++++ TEXT BLOCK

Read The Secret Piano: From Mao's Labor Camps to Bach's Goldberg Variations Online
Authors: Zhu Xiao-Mei
“All his life Bach wrote for the Church. Do you believe in the story of Mary, the mother of Christ? No? Well, he wrote works about her!”
“Chopin was nothing but a sentimentalist.”
“And Debussy was an idealist.”
Only Mozart escaped this bonfire of criticism. I never really understood why. No doubt this was additional proof of his genius.
A few months later, we were all convinced: from now on, we had to play genuinely proletarian music and to perform it in the countryside, in factories, and in military camps. I went a step further than the others: I wanted to change my life, stop playing the piano, and become a soldier. I wanted to be a real revolutionary! We were shown examples of young university students who had gone to live in rural areas. Among them was one of my cousins—I idolized him. Many were
Chushen bu hao
students who had severed ties with their families. One of my schoolmates had disowned his mother and had gone in search of a new one, in a factory or in the countryside.
By late spring, events had begun to accelerate.
The Little Red Book
had just been published. Purges in the literary and artistic world began. We divided our summer break between a new
Shang shan xia xiang
and a few weeks of vacation before starting at the Conservatory again. On the first day of classes, the director informed us of instructions she had received from the Ministry of Culture. From now on, we would no longer play Western classical music. Only a few volumes of technical exercises would be tolerated—Czerny, Hanon—but nothing else.

++++++++
++++ GIVEN MATERIAL

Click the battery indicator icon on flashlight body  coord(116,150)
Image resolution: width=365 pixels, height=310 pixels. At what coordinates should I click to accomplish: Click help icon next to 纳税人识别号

++++++++

» **REQUIREMENTS**:
#1 Return the passage of the memoir excerpt between "By late spring, events" and "Hanon—but nothing else.", inclusive, copied exactly.
#2 In the memoir excerpt, what music did the Conservatory director say would still be tolerated after Western classical music was banned?

» **ANSWERS PROVIDED**:
#1
By late spring, events had begun to accelerate.
The Little Red Book
had just been published. Purges in the literary and artistic world began. We divided our summer break between a new
Shang shan xia xiang
and a few weeks of vacation before starting at the Conservatory again. On the first day of classes, the director informed us of instructions she had received from the Ministry of Culture. From now on, we would no longer play Western classical music. Only a few volumes of technical exercises would be tolerated—Czerny, Hanon—but nothing else.

#2 Only a few volumes of technical exercises, namely Czerny and Hanon.